[Required work] Copy out the lines below, from the line with "Given: Save the notebook with the save icon" to the line with "pyautogui.click(x=548, y=783)", keeping both of those lines.

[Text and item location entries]
○ ○ ○ ○
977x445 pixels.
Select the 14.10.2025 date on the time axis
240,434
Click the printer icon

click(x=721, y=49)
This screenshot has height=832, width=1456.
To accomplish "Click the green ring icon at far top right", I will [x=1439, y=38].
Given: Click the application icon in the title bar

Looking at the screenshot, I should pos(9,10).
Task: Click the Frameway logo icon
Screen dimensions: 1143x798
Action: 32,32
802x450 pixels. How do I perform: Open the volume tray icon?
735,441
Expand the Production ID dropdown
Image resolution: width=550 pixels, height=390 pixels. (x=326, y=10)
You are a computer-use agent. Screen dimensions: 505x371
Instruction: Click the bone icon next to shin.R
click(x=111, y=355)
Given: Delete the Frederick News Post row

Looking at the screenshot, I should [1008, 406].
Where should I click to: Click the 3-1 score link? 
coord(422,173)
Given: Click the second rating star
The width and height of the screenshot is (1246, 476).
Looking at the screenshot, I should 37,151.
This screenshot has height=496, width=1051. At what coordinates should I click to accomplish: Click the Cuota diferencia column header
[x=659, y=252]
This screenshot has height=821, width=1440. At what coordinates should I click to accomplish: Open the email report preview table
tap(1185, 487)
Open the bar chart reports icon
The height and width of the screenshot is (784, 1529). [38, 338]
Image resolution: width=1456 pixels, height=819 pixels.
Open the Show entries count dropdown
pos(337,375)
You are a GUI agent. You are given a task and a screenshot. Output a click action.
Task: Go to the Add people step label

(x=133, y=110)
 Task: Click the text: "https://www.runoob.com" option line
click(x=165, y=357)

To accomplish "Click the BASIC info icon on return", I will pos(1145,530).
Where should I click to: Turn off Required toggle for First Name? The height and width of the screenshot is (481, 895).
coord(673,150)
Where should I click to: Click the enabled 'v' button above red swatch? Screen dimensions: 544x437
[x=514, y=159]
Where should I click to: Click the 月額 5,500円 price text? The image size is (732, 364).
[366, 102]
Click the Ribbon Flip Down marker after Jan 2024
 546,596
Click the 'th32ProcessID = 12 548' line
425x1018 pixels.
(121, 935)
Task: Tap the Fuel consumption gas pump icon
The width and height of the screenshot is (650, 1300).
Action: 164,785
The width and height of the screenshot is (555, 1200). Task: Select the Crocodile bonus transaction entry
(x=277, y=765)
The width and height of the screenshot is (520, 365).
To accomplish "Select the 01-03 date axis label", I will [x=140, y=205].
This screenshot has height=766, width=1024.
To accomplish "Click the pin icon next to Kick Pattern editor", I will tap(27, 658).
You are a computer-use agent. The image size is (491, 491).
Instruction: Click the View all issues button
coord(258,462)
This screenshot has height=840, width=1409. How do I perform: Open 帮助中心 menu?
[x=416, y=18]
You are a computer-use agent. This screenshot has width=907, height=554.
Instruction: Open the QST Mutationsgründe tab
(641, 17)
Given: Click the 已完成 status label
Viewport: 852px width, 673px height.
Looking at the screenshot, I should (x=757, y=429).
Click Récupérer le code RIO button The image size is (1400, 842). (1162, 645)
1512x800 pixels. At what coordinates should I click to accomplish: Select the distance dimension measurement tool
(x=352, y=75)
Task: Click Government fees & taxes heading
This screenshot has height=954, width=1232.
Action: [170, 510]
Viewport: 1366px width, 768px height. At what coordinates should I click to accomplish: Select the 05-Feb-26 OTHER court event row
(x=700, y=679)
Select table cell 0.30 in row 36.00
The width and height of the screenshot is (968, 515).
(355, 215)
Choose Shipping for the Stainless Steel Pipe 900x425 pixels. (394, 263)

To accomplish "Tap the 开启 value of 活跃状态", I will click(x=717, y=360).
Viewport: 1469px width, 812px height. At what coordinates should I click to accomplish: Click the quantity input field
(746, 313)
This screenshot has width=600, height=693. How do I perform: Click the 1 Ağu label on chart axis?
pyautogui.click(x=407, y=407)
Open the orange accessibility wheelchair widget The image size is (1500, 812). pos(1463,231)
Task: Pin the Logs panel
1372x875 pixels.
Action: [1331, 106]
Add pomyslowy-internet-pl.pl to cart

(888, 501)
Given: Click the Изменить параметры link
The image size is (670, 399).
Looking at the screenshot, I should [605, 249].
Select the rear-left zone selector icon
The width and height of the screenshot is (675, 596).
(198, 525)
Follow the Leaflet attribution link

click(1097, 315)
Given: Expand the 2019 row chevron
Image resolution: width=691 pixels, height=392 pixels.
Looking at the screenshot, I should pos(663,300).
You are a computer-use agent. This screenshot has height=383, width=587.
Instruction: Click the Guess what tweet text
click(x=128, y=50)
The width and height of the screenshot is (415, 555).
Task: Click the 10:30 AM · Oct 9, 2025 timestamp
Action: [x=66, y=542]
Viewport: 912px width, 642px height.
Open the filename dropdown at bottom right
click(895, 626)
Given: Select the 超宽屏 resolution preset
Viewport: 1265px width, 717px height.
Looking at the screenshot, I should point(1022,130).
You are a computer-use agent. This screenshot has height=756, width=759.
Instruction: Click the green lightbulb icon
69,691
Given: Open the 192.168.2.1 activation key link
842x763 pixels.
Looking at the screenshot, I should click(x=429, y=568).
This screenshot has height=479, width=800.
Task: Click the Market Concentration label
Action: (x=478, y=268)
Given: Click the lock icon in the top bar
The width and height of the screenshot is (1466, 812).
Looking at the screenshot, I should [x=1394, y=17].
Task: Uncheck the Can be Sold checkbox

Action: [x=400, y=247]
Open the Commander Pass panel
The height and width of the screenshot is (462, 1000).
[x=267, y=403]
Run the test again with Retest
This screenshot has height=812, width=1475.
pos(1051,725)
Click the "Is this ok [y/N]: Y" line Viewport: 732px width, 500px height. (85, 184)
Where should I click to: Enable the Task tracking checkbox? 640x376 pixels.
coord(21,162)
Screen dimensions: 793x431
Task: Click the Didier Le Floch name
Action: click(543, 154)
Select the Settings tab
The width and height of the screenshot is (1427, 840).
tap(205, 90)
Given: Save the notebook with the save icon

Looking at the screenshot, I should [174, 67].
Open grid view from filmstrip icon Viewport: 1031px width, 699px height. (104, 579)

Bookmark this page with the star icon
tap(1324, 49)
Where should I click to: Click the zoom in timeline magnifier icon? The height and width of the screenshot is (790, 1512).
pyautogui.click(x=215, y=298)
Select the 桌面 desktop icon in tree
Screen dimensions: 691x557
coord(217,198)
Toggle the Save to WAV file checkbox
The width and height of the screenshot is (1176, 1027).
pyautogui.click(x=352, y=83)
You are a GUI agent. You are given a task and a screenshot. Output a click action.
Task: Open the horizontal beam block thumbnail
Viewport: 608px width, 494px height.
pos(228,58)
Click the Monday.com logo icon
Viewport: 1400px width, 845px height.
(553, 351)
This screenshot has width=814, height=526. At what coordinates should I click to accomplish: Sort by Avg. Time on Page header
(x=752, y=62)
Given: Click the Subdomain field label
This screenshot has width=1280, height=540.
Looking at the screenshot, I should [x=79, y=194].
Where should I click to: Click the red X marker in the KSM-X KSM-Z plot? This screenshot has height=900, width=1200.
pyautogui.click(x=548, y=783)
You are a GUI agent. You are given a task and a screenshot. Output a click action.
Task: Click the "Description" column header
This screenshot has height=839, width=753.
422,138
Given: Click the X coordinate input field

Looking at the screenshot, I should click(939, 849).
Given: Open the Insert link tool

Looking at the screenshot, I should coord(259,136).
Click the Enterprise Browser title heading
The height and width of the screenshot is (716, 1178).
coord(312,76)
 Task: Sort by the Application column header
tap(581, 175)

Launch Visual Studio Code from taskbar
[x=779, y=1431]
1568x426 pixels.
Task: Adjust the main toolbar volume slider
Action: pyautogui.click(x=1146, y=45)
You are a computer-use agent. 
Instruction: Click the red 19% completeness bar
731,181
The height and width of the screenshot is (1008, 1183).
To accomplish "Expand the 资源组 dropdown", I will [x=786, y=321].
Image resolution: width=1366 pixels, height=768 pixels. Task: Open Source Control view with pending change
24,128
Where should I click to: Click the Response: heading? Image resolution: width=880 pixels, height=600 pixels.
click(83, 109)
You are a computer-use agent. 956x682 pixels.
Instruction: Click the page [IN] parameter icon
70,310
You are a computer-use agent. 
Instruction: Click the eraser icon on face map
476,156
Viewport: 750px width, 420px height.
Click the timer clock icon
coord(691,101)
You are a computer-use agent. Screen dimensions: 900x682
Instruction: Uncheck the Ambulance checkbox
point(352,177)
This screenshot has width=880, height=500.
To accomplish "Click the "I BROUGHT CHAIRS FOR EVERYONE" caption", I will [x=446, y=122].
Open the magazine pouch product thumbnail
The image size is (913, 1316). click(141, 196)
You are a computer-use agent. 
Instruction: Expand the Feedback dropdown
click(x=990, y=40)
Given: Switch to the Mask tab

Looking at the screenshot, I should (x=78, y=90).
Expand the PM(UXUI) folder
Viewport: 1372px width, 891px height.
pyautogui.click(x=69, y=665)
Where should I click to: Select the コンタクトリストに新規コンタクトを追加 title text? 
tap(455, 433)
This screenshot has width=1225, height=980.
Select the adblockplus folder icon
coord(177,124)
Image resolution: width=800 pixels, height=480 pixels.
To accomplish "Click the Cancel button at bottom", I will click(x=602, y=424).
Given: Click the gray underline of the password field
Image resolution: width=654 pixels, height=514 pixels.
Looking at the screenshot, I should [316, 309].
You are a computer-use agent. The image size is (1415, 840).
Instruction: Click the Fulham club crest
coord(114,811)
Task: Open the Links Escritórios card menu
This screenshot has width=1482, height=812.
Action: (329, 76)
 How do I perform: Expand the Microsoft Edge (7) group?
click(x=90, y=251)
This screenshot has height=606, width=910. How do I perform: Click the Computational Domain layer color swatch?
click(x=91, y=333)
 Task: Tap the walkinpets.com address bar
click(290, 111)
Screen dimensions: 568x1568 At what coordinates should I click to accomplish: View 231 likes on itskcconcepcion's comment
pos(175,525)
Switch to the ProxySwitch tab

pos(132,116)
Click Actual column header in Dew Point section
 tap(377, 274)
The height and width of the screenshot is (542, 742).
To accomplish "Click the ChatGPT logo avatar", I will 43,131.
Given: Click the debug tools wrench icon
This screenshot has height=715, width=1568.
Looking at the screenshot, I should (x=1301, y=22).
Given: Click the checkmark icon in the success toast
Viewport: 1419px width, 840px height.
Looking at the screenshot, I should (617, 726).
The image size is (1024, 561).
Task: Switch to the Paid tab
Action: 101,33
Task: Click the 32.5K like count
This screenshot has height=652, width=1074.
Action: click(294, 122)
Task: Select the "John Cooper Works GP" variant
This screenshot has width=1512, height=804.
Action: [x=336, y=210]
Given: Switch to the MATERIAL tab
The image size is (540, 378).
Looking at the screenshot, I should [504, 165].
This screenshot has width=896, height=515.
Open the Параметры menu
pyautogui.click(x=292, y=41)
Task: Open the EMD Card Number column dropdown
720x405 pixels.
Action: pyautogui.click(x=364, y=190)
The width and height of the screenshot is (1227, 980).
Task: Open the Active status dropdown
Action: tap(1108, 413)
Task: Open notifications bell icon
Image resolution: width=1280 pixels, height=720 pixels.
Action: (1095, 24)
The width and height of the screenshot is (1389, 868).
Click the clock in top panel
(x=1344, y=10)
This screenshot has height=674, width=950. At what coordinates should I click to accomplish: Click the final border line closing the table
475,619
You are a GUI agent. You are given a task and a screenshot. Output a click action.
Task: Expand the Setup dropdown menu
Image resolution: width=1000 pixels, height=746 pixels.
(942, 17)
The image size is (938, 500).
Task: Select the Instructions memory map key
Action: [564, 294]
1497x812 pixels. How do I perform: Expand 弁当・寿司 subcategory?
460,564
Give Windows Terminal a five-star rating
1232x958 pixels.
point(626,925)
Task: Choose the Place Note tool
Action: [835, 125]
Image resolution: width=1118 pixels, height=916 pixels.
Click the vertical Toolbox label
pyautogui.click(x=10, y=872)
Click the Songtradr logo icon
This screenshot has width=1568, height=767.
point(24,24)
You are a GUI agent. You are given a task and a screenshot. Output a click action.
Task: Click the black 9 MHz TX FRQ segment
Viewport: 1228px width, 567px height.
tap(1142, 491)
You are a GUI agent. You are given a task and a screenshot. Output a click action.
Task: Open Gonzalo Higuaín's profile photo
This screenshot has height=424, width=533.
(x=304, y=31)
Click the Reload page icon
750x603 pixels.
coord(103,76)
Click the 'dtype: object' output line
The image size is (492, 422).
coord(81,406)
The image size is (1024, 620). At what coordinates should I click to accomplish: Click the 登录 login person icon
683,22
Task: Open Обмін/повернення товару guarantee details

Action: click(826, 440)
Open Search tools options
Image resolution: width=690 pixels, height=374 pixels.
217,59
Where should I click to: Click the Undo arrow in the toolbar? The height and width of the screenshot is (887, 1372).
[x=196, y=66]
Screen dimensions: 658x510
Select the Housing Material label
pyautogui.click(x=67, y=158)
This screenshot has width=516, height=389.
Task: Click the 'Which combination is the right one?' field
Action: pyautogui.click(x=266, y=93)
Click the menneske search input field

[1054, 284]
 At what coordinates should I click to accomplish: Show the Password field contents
○ ○ ○ ○
[Worked solution]
Given: Save the notebook with the save icon

Looking at the screenshot, I should [174, 67].
Open grid view from filmstrip icon Viewport: 1031px width, 699px height. (104, 579)

Bookmark this page with the star icon
tap(1324, 49)
Where should I click to: Click the zoom in timeline magnifier icon? The height and width of the screenshot is (790, 1512).
pyautogui.click(x=215, y=298)
Select the 桌面 desktop icon in tree
Screen dimensions: 691x557
coord(217,198)
Toggle the Save to WAV file checkbox
The width and height of the screenshot is (1176, 1027).
pyautogui.click(x=352, y=83)
You are a GUI agent. You are given a task and a screenshot. Output a click action.
Task: Open the horizontal beam block thumbnail
Viewport: 608px width, 494px height.
pos(228,58)
Click the Monday.com logo icon
Viewport: 1400px width, 845px height.
(553, 351)
This screenshot has width=814, height=526. At what coordinates should I click to accomplish: Sort by Avg. Time on Page header
(x=752, y=62)
Given: Click the Subdomain field label
This screenshot has width=1280, height=540.
Looking at the screenshot, I should [x=79, y=194].
Where should I click to: Click the red X marker in the KSM-X KSM-Z plot? This screenshot has height=900, width=1200.
pyautogui.click(x=548, y=783)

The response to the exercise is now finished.